John Kerry
John KerryAFP photo

Republican senators who were briefed on Wednesday about recent talks with Iran were reportedly told to “ignore anything the Israelis say” about the issue, BuzzFeed reports.

Members of the Senate Banking Committee who spoke to the website after a briefing by Secretary of State John Kerry and lead Iran negotiator Wendy Sherman sharply criticized the presentation.

The briefing came as part of an ongoing appeal by the Obama administration to the Senate to hold off on a new round of sanctions against Iran.

Senator Mark Kirk (R-Il.), a member of the Banking Committee, described the briefing as “very unconvincing” and, in what seems more disturbing, he said it was also “anti-Israeli”.

“I was supposed to disbelieve everything the Israelis had just told me, and I think the Israelis probably have a pretty good intelligence service,” Kirk told BuzzFeed.
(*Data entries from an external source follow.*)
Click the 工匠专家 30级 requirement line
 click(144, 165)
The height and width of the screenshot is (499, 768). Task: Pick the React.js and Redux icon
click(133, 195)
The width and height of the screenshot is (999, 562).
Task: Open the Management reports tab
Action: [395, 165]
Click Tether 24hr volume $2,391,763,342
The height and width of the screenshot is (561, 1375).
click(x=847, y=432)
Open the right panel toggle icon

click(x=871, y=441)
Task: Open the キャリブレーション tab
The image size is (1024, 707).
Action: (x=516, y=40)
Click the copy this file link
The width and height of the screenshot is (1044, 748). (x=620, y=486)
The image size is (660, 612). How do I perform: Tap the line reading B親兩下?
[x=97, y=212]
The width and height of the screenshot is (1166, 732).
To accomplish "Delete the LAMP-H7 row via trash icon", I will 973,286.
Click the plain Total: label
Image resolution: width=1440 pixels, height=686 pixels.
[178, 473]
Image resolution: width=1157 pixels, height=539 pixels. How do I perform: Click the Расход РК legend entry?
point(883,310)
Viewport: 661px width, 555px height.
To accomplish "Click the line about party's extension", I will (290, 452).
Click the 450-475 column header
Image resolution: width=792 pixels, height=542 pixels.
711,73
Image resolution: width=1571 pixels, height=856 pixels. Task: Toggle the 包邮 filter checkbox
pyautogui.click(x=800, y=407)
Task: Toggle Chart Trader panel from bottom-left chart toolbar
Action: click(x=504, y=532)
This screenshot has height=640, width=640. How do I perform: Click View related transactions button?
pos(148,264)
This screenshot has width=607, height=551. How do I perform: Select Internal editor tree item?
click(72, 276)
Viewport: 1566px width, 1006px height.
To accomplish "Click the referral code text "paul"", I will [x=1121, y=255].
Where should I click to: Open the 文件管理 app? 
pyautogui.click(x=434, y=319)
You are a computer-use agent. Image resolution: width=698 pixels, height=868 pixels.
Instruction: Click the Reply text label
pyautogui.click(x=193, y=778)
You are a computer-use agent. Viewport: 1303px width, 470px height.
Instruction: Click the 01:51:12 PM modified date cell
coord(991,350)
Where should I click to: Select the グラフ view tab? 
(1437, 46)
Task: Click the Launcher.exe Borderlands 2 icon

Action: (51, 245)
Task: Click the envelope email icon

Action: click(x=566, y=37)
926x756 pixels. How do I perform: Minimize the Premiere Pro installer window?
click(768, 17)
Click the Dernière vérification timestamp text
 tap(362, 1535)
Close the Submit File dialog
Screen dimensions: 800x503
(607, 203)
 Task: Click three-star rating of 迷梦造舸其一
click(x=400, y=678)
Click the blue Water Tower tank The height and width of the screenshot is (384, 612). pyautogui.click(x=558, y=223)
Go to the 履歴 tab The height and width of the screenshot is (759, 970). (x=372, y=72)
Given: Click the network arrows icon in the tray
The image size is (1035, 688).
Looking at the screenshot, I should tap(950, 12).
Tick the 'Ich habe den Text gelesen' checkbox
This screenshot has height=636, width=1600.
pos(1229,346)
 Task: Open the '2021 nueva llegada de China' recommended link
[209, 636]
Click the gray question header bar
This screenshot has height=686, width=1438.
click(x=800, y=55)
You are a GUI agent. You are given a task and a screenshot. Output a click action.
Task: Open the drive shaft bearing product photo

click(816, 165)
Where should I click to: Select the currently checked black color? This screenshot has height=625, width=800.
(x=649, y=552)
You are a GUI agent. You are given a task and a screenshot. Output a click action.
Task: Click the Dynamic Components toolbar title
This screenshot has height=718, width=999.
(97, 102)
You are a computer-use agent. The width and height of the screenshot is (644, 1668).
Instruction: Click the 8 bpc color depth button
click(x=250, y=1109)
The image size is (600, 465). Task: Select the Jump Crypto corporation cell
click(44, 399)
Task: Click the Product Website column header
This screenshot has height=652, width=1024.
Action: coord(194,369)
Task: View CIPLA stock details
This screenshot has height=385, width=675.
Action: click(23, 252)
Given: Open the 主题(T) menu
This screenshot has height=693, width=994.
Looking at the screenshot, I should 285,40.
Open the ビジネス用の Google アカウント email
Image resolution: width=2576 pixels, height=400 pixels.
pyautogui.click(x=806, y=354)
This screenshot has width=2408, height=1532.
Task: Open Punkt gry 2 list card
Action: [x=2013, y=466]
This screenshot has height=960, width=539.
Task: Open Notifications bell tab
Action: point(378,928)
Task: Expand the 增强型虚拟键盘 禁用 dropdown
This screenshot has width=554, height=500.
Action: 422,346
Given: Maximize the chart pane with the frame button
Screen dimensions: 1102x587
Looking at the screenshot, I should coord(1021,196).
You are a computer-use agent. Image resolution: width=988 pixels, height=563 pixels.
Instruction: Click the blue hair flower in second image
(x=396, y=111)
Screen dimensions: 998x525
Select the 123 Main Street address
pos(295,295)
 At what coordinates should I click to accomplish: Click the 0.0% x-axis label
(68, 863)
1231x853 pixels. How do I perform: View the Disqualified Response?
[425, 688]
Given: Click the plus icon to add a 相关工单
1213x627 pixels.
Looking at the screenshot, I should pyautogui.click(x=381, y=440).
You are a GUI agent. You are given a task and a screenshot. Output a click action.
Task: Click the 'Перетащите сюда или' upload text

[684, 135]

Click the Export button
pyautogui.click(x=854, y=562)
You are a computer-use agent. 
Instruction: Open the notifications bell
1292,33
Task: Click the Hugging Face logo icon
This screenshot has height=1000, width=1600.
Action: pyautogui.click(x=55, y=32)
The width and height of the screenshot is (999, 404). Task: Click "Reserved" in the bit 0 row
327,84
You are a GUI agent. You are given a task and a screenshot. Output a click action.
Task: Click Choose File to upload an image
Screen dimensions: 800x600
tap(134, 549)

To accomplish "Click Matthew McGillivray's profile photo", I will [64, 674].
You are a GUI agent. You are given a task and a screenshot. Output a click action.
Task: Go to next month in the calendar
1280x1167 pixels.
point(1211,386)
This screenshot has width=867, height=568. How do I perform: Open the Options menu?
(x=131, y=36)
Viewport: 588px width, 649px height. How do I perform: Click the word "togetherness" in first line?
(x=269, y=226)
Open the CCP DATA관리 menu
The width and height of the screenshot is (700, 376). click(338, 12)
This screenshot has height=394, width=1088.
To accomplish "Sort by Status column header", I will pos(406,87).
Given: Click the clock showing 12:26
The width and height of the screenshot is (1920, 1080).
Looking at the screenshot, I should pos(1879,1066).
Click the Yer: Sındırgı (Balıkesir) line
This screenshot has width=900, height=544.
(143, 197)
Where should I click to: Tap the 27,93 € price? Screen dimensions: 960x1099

He added that the Israelis had told him that the “total changes proposed set back the program by 24 days.”

A Senate aide familiar with the meeting told the website that “every time anybody would say anything about what would the Israelis say they’d get cut off and Kerry would say, ‘You have to ignore what they’re telling you, stop listening to the Israelis on this.’”

“They had no details,” the aide told BuzzFeed. “They had no ability to verify anything, to describe anything, to answer basic questions.”

Another member of the Banking Committee, Senator Bob Corker (R-Tenn.), said he was left “undecided” following the presentation, adding that he was “very disappointed in the presentation.”

Corker said that senators were given no details of the interim deal being formulated in negotiations between Iran and world powers in Geneva this month.

“I am stunned that in a classified setting when you’re trying to talk to the very folks that would be originating legislation relative to sanctions, to have such a lack of specificity -  I feel I may get that over the next 24 hours in another setting, but it was solely an emotional appeal,” Corker said.

Kirk also criticized Sherman, whose “record on North Korea is a total failure and embarrassment to her service.” Sherman was part of the U.S. negotiating team that focused on North Korea in the 1990s.

“Wendy wants you to forget her service on North Korea,” Kirk said. “You shouldn’t allow her.”

He added, “Today is the day I witnessed the future of nuclear war in the Middle East. How do you define an Iranian moderate? An Iranian who is out of bullets and out of money.”

Kirk said that he supports multiple avenues for increasing sanctions, including an amendment on the National Defense Authorization Act (NDAA), which is supposed to come to a vote later this month.

Members of both the Republican and Democratic parties have overwhelmingly backed tougher economic pressure on Iran in recent years amid concern it is closing in on nuclear weapons capability.

Several weeks ago, a group of Senators from both parties called on Iran to end all its uranium enrichment activity and pushed for a speedy escalation of sanctions against the Islamic Republic.

The Senate Banking panel has been considering whether to act on legislation hitting Iran’s oil industry. The House overwhelmingly passed such legislation in July, but the White House has been urging Senate Democrats to hold off while multilateral talks on Iran’s nuclear program continue.